3. Machine learning: A data-driven approach
Fermentation is a multivariate system in which any number of involved
parameters can influence the process outcome [24]. As outlined in
the previous section, mechanistic models (e.g., CBM in this review) can
lead to fine-tuning some fermentation parameters such as medium
composition. Nevertheless, we cannot investigate the effect of all
fermentation parameters on productivity through mechanistic approaches.
On the other hand, strictly experimental trial-and-error methods are
time-intensive and commonly high-priced. Despite the difficulties of
such traditional techniques, the large amount of data generated from
worthwhile previously fermentation studies provide an appropriate space
for data-driven modeling approaches to find the optimal sets of
fermentation parameters. Moreover, a rational analysis of large and
complex datasets generated from experiments, measurements, and
simulations can significantly contribute to an in-depth understanding of
the system of interest [74].
Machine learning (ML) is a data-driven approach that uses statistics and
probability science to analyze a dataset and discover the hidden
relationships between existing data to justify a phenomenon and build a
predictive model based on the patterns it learned. In the past,
researchers did not distinguish between ML and artificial intelligence
(AI), but nowadays, ML is recognized as a subfield of AI [75].

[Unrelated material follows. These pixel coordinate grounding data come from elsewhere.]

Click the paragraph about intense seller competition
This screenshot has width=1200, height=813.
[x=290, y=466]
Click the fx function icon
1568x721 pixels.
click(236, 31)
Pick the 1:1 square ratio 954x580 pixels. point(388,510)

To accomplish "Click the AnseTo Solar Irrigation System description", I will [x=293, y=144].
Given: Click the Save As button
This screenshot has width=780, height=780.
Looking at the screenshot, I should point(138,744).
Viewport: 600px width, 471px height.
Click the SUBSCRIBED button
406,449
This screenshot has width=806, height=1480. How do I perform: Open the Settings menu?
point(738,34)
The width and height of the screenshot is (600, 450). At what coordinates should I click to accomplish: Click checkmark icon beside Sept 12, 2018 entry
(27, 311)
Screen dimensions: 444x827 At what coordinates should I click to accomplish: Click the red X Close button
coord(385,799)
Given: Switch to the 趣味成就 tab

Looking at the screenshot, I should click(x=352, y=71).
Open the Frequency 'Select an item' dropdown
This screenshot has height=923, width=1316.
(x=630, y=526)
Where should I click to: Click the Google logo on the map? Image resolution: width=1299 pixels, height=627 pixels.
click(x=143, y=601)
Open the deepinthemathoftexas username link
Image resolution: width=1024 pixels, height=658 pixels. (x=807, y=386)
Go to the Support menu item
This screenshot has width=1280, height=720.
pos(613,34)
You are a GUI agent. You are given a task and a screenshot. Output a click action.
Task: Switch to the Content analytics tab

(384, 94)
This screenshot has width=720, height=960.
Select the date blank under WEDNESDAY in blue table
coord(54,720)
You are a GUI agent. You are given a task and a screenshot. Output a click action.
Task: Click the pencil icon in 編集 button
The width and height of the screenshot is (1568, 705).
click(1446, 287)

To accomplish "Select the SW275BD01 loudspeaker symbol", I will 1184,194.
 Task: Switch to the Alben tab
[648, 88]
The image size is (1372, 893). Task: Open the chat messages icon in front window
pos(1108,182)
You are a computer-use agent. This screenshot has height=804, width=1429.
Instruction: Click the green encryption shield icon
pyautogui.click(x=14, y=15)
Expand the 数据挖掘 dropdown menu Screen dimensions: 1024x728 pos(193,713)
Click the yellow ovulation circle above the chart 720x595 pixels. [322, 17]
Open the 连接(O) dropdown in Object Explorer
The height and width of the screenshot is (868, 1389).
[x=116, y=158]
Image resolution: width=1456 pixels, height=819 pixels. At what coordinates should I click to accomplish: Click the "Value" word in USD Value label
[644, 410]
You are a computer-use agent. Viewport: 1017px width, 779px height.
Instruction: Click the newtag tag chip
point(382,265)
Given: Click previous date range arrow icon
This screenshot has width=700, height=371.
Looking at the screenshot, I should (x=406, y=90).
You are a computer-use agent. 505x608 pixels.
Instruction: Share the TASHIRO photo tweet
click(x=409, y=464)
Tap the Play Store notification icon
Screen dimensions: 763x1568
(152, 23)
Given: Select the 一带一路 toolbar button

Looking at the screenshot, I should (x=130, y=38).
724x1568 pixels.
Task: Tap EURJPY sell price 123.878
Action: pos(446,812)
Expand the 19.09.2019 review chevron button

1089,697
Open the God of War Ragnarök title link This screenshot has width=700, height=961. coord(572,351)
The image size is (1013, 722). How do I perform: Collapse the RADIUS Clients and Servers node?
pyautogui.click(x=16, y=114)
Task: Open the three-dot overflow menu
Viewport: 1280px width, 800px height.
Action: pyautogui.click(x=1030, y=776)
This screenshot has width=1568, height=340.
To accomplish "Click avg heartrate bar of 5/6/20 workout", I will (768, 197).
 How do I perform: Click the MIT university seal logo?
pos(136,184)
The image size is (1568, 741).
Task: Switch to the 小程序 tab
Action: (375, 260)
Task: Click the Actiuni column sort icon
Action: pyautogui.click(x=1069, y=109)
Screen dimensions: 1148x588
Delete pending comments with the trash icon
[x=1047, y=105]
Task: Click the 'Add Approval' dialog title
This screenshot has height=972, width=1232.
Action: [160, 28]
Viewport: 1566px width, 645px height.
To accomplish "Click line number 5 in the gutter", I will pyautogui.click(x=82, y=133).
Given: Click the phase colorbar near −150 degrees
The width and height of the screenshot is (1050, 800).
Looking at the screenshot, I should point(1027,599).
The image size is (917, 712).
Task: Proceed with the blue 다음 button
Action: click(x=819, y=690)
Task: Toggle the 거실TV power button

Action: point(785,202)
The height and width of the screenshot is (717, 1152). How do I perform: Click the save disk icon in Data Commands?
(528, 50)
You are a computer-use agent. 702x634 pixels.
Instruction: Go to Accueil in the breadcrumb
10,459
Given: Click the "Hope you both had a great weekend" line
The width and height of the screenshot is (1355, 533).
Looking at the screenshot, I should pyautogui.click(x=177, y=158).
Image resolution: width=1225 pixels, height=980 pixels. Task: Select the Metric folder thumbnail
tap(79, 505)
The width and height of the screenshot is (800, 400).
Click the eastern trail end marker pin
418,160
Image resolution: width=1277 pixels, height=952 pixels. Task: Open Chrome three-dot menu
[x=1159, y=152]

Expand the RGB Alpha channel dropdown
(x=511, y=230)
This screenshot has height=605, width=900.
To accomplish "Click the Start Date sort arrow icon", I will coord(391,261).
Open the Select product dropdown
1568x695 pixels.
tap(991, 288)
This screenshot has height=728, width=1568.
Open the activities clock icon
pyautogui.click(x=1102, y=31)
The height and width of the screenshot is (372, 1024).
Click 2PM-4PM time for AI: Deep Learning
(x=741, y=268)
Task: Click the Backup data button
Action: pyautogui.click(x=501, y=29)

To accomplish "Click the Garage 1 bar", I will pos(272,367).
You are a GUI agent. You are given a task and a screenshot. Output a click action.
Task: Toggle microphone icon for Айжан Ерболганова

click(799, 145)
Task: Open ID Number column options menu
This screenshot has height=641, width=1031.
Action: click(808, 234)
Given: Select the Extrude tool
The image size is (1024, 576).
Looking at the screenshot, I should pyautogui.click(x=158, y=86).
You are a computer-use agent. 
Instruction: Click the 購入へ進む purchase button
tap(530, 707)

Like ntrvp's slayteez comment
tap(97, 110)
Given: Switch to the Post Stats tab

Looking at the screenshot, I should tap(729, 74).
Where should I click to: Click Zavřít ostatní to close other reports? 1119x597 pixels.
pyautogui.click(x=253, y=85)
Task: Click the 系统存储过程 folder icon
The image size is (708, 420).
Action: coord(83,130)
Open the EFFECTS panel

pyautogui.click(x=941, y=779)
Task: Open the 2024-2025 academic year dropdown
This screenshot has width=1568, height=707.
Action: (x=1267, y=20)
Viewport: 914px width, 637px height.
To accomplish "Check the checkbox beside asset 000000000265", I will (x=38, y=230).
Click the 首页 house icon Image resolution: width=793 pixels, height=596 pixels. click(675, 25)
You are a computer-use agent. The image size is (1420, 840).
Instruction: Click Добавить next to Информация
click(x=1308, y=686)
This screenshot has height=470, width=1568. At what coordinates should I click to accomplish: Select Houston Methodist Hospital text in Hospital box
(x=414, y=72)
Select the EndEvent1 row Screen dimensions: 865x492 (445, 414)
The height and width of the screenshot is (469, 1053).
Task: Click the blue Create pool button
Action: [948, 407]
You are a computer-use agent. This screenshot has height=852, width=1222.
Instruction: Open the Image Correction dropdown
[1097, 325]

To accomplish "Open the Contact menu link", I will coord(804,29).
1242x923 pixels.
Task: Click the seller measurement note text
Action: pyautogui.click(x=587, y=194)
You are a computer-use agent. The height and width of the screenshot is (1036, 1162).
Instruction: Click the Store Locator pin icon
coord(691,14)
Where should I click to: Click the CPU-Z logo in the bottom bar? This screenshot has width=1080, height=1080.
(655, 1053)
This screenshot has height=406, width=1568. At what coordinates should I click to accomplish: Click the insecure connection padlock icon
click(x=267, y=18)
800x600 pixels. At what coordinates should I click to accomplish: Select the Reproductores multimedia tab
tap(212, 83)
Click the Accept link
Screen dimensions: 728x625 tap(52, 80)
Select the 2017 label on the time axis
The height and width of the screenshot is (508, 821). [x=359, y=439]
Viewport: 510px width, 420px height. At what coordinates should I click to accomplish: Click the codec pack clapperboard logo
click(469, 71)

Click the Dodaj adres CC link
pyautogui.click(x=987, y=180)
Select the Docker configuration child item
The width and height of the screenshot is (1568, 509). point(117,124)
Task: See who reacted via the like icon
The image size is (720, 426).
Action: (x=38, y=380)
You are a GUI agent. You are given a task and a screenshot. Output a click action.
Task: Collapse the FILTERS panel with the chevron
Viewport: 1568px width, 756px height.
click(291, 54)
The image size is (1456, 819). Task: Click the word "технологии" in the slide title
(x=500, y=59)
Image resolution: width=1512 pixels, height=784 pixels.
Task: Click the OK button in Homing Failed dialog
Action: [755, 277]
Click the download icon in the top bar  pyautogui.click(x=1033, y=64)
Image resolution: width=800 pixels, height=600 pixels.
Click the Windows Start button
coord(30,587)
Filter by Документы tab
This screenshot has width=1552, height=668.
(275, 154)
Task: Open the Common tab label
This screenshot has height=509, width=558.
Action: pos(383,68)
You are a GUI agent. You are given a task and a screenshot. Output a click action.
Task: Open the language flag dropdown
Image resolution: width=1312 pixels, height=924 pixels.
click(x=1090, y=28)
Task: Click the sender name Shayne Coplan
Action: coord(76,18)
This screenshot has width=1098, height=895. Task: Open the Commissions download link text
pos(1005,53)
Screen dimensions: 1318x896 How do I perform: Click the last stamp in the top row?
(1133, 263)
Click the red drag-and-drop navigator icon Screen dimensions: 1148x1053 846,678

Actually, AI is the industry of developing tools and techniques for ML,
while ML uses these tools in various fields such as engineering and
science [76]. In the ML process, a problem is first defined on a
dataset. Then, a set of preprocessing operations is performed on the
dataset based on the defined problem. In the next step, the ML model is
created by a user-defined estimator. Finally, the model is validated and
evaluated by standard techniques. Figure 2 shows the general
scheme of the machine learning workflow.